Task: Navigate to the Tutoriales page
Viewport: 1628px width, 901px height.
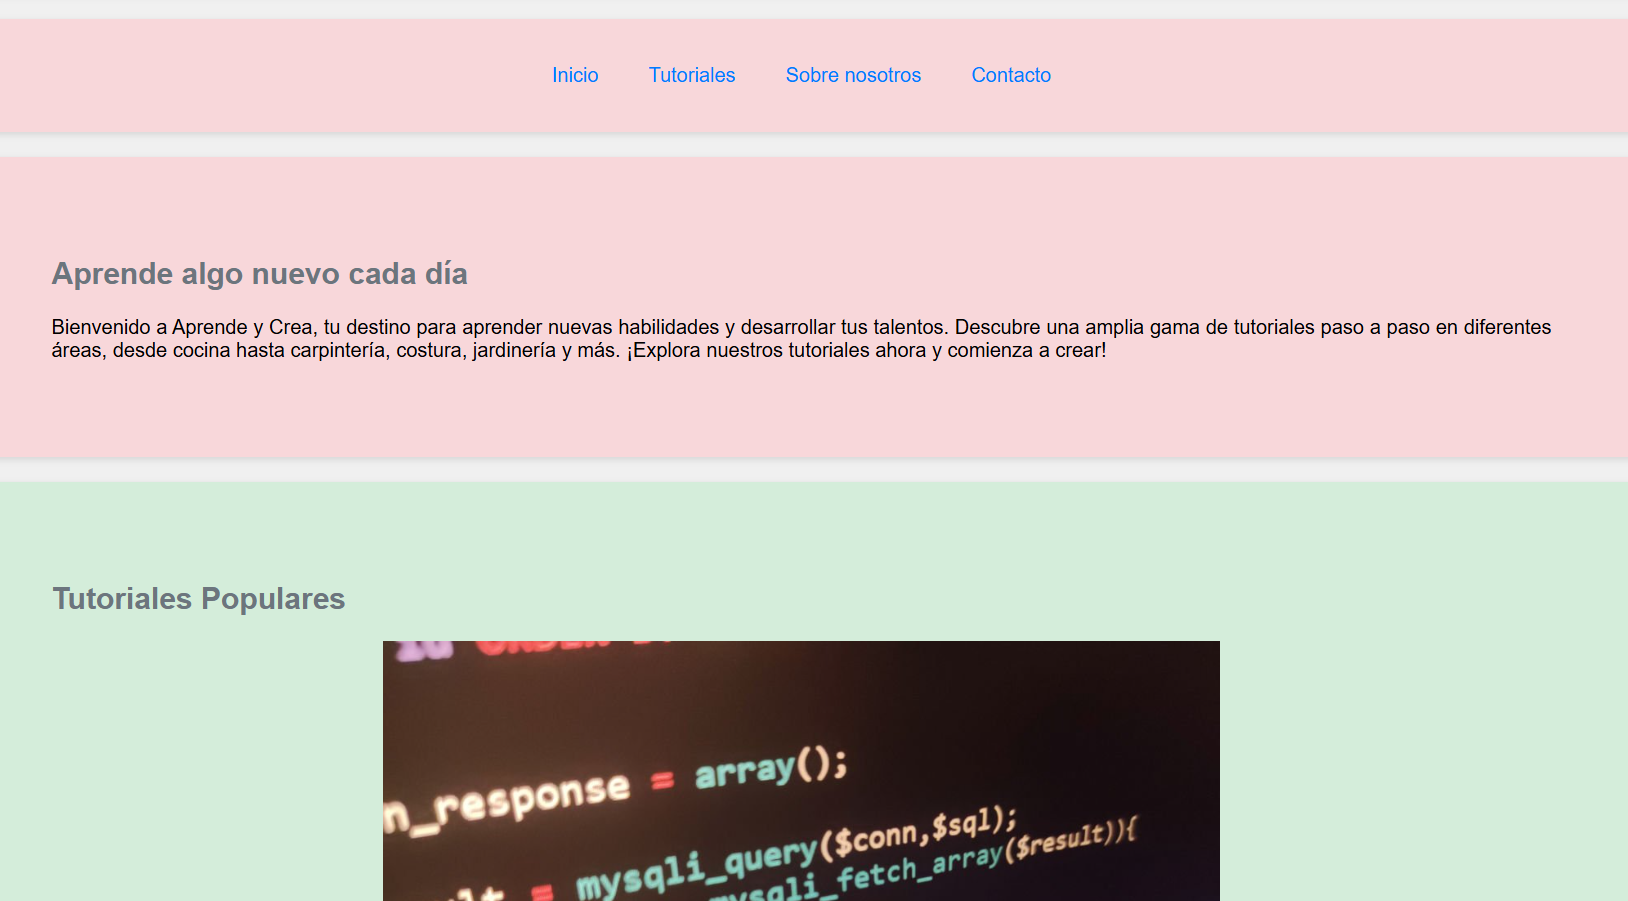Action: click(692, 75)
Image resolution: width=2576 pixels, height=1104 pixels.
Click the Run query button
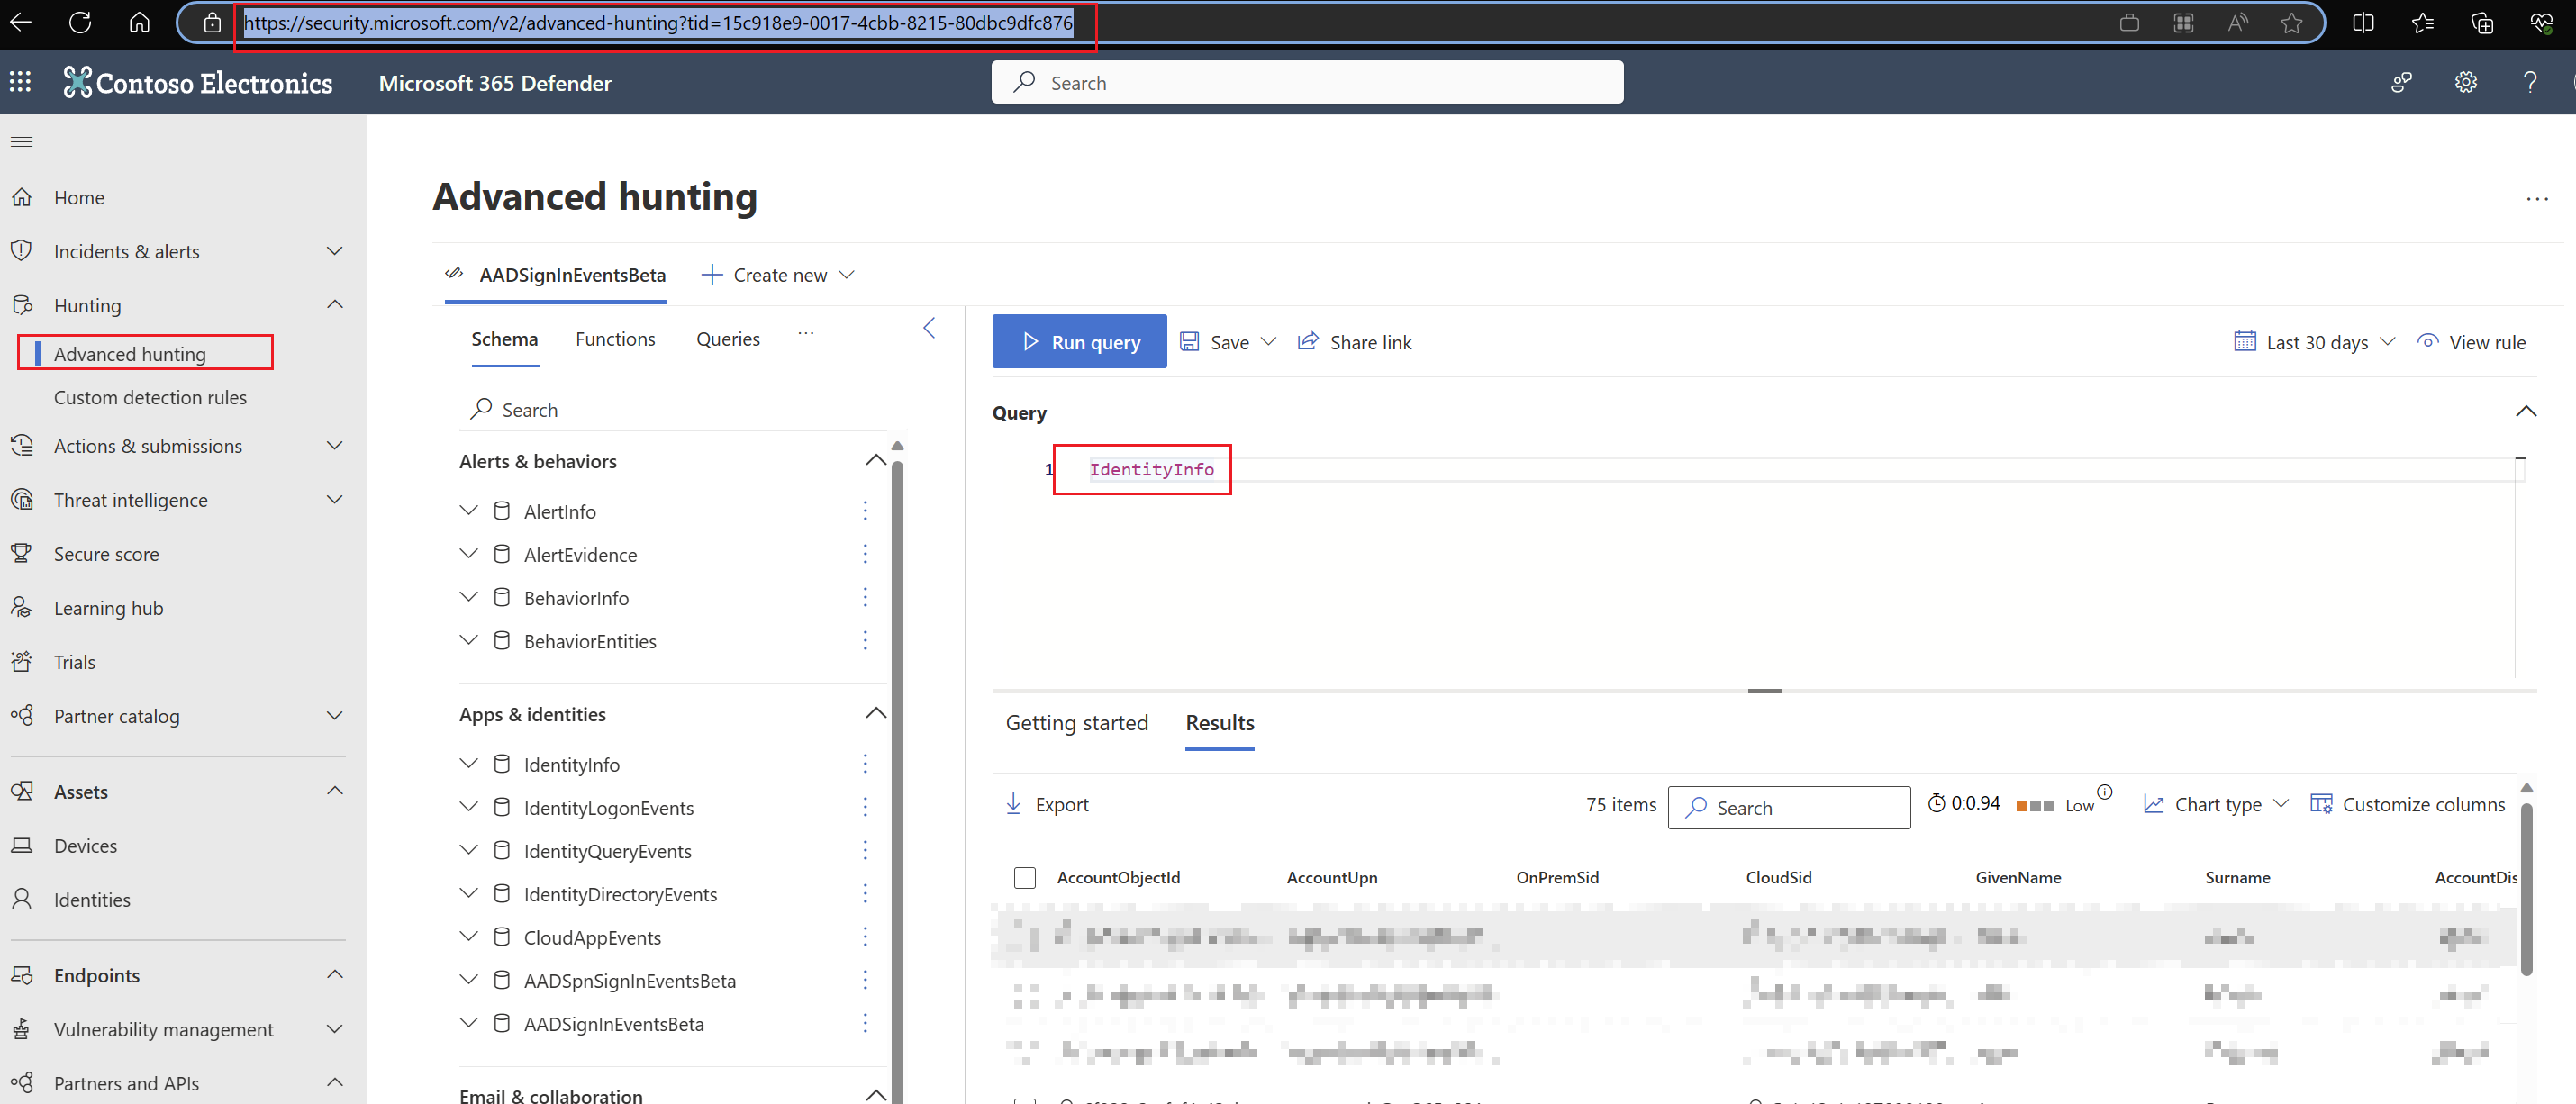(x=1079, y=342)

------------------------------------------------

__Instructions to follow__:
Leave the pictures out and return each entry exactly.

__Answer to the problem__:
Task: Navigate to the Tutoriales page
Viewport: 1628px width, 901px height.
Action: click(692, 75)
Image resolution: width=2576 pixels, height=1104 pixels.
Click the Run query button
(x=1079, y=342)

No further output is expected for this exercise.